Anne: You mean about the economic situation? I don’t really know what’s going on. I know that people post the most positive number rather than the most useful number. And so we tend to get headlines about, Chinese consumption has grown in the first quarter or, you know, properties bouncing back, or something without looking at reasonable comparables like, you know, 2019 before the pandemic started…. So I don’t think that so much data that’s available as the way China is really trying to frame the narrative and foreign journalists and foreign analysts, a lot of them just basically kind of repeat what’s in China Daily. So I don’t think it’s a matter of assuming this or that. I think it’s a matter of trying to take a hard look at what information is available.

Lizzi: You also mentioned that there’s a diminishing interest in the Chinese market that has been going on for a while. Can you unpack it for us? What are the factors contributing to that reduction in interest in the Chinese market overall?

Anne: Well, if we’re talking about everybody’s, it’s the reduction in growth. So, you know, China is a very risky market and China has not been a good market for providing profit to international investors. So they’ve been there for growth. And if the growth is going to go away, then so do the investors go away. And as interest rates have risen and as various risks have been increased internationally, you’ve seen a lot of a lot of shifting of portfolio flows away from China. So I think that’s kind of a natural thing to happen. But there are two two reasons why I personally am fatigued with China. One reason is that the same thing happens just over and over again. So the foreign world becomes all excited about indigenous innovation and then about solar technology and then about AI EV technology. And it’s really just all the same thing… And so it’s boring to hear again. And then the investment flows just, just keep coming and then the market will pop up for a while. But it’s all driven by investment. And so that’s boring.

The second thing is that I personally deal with companies that are listed on public markets, and a lot of Chinese companies are very heavily manipulated. And so it’s just not worth telling a story about what’s really going on in that company.

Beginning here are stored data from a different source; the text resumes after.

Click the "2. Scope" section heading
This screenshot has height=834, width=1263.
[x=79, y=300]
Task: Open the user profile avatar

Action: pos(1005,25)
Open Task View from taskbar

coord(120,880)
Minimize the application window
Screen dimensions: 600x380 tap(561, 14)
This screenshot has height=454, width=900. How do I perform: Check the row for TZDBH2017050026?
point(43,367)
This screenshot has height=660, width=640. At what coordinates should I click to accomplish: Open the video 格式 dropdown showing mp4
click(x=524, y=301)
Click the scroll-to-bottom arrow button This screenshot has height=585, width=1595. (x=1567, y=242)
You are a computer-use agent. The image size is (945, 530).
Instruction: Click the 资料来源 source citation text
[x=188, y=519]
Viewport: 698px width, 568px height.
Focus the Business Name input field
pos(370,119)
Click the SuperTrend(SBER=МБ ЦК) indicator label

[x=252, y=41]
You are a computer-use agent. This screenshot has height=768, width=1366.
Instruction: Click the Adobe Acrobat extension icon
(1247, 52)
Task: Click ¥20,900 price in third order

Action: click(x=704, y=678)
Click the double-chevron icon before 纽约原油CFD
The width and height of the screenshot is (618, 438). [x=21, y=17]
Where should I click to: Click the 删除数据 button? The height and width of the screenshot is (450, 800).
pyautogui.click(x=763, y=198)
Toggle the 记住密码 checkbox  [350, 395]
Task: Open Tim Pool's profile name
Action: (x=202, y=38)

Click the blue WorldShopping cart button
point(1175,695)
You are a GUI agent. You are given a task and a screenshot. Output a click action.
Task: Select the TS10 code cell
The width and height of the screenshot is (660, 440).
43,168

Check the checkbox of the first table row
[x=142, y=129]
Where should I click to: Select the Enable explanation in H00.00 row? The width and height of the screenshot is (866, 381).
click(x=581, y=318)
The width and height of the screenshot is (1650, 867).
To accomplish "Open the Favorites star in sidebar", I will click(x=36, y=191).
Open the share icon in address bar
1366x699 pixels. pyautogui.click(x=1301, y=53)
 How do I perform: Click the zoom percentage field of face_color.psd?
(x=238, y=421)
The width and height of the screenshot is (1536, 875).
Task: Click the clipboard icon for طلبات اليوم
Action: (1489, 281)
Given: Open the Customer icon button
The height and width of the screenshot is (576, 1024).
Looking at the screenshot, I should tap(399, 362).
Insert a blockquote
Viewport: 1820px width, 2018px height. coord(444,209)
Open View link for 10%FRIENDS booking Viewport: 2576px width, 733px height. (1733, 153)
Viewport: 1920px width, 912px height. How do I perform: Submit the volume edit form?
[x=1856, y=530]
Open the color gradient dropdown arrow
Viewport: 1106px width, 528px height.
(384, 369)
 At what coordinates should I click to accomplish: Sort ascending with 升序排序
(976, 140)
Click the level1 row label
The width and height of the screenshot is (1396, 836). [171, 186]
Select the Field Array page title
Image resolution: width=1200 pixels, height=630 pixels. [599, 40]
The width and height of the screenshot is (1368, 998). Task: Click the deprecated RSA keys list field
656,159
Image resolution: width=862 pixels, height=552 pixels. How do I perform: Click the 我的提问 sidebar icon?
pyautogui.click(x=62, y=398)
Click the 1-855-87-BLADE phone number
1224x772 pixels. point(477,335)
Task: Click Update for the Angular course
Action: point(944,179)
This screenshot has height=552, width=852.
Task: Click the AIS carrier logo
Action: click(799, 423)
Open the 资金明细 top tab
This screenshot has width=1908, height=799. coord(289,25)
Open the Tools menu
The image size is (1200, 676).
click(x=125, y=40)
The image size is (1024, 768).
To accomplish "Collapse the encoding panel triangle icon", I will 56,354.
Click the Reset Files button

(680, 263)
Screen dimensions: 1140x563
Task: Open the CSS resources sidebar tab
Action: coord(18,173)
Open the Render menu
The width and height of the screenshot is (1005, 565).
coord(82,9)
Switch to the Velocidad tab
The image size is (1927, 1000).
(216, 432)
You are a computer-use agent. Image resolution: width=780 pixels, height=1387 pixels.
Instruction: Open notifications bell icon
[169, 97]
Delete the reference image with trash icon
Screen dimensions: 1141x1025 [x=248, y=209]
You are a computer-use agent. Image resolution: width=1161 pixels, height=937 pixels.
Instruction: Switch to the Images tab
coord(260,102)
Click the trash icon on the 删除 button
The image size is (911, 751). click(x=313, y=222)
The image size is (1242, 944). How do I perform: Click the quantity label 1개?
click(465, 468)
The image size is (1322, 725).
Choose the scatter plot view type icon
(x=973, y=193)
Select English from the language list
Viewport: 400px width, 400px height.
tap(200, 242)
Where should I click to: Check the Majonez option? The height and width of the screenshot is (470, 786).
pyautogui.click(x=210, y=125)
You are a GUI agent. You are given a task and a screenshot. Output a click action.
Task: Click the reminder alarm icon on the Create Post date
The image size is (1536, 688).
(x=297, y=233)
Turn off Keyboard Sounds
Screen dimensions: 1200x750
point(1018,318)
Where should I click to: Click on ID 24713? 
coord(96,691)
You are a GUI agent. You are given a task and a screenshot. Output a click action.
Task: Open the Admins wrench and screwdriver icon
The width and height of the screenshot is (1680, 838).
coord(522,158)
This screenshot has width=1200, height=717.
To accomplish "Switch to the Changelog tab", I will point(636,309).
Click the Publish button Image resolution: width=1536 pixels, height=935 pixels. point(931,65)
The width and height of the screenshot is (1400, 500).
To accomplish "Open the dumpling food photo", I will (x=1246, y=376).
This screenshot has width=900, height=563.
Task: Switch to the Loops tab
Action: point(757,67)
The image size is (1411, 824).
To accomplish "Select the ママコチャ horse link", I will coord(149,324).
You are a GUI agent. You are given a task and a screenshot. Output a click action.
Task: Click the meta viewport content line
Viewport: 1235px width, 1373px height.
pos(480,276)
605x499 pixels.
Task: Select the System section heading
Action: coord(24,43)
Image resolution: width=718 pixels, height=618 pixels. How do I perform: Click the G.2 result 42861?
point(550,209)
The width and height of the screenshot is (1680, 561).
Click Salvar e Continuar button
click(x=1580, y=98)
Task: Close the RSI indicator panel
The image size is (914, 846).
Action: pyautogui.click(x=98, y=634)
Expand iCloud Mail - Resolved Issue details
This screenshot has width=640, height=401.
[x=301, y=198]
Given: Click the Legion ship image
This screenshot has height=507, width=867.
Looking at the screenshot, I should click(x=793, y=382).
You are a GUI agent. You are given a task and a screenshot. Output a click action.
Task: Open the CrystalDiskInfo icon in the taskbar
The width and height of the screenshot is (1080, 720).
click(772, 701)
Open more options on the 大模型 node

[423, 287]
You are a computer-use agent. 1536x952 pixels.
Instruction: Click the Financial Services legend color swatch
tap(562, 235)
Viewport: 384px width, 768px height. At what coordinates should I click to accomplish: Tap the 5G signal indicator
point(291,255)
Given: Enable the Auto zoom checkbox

Lizzi: Right. But there are companies who still maintain their operations and objectives in China. For those foreign businesses still operating in China, what are your suggestions to them? How should they navigate and comply with the ever expanding set of restrictions and regulations in China?

Anne: I don’t know. I guess I would just have one foot in and one foot out and have a lot of contingency plans. There are a lot of companies that have very large facilities in China, whether they make steel or aluminum or ethylene or whatever it might be. And those companies can’t just pick up and leave, and they’re probably not interested in picking up and leaving. But they need to know, they need to hedge their bets to the extent possible.

So, you know, put as much production capacity elsewhere as possible and make sure that you have contingency plans. Keep your currency within China light, because it’s harder and harder to get it out and keep your foreign staff and China light.